Putting values in practice: checking citation equity in my own dissertation

a pile of artfully curled up papers

My file drawer is simultaneously less and more messy than this. Photo via Unsplash.

In recent years, there’s been more and more discussion on how there are large disparities in who gets cited and who doesn’t in large swathes of scientific literature. While some of the existing studies trying to quantify the exact scope of the problem have some serious methodological issues (which I’ll get into below), it’s clear that, on average, women and other gender minorities are cited less frequently, and scholars in the global south (yes, not a perfect term, but better than some of the other terms available) are less likely to be cited than their peers in western Europe, the US, Canada, Australia, and other high-income countries.

There’s serious ramifications for this. Citations are key for researchers to establish their place in their field and to build their careers, and undercitation due to gender, racial or ethnic identity, language, and the intersections of these factors is one of the factors potentially leading to these people being pushed out of research.

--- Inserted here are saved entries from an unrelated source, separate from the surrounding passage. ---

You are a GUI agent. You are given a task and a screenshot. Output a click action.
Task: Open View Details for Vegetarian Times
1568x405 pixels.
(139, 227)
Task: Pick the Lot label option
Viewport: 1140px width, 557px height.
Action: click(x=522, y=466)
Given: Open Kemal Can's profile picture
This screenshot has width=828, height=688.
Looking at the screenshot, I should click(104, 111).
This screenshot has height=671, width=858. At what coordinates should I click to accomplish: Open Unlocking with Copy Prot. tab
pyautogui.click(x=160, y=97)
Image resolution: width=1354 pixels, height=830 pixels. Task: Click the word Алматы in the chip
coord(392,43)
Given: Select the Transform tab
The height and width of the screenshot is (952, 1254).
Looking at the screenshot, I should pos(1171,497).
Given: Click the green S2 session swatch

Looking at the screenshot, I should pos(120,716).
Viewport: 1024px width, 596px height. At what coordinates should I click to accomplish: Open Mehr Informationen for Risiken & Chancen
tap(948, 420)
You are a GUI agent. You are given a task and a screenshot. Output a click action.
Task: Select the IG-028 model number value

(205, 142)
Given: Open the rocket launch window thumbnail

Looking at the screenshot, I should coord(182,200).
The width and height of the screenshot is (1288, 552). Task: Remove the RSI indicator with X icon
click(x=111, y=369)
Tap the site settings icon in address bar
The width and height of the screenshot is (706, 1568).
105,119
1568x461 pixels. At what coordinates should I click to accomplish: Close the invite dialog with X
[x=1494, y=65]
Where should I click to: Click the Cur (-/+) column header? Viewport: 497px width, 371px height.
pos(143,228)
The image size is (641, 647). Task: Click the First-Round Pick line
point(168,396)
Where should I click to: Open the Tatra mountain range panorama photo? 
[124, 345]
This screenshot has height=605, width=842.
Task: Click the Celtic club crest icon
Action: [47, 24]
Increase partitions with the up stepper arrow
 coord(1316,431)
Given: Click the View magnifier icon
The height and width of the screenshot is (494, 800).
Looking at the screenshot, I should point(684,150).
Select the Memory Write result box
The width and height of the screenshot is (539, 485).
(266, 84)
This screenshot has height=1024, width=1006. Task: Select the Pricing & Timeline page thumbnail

As people from majoritarian backgrounds are more likely to cite other majoritarians, this means that those of us who are in these relative positions of privilege need to be actively examining who we cite and seek to diversify the references we choose to use.

If you know me even in passing, you know that I care deeply about justice and equity in STEM. I try to do what I can to center the work of researchers from historically excluded groups. But it’s one thing to talk the talk: when it comes to my own work, am I living up to my own values? I’d like to think so, but that’s not enough. Let’s take a long, hard look at my own work in the form of my PhD dissertation, and see how I’m doing.

I cited a whopping 1,620 authors from 543 papers in my dissertation. I’m not sure how this really compares to similar dissertations in my field, but I know it’s likely on the high end— one of the pieces of feedback I get frequently is that I cite, like, so many papers, calm down. Part of this is the result of an industrial-strength case of imposter syndrome— look, please believe what I’m saying, here’s like twelve other people saying similar things!— but part of it is a conscious effort to cite researchers who are less likely to be recognized for their work in favor of more well-known papers by people from more majoritarian backgrounds. But the issue with that is that then reviewers ask “well why didn’t you cite this more obvious paper everyone cites?”, so soon I have two or three (or, err, eight) citations where some people would stop at one. Is this a good or bad thing? Honestly I don’t know— it can make it harder to read, but recognizing the work of others seems like it’s more important?— but in any case, it’s what we’re working with here.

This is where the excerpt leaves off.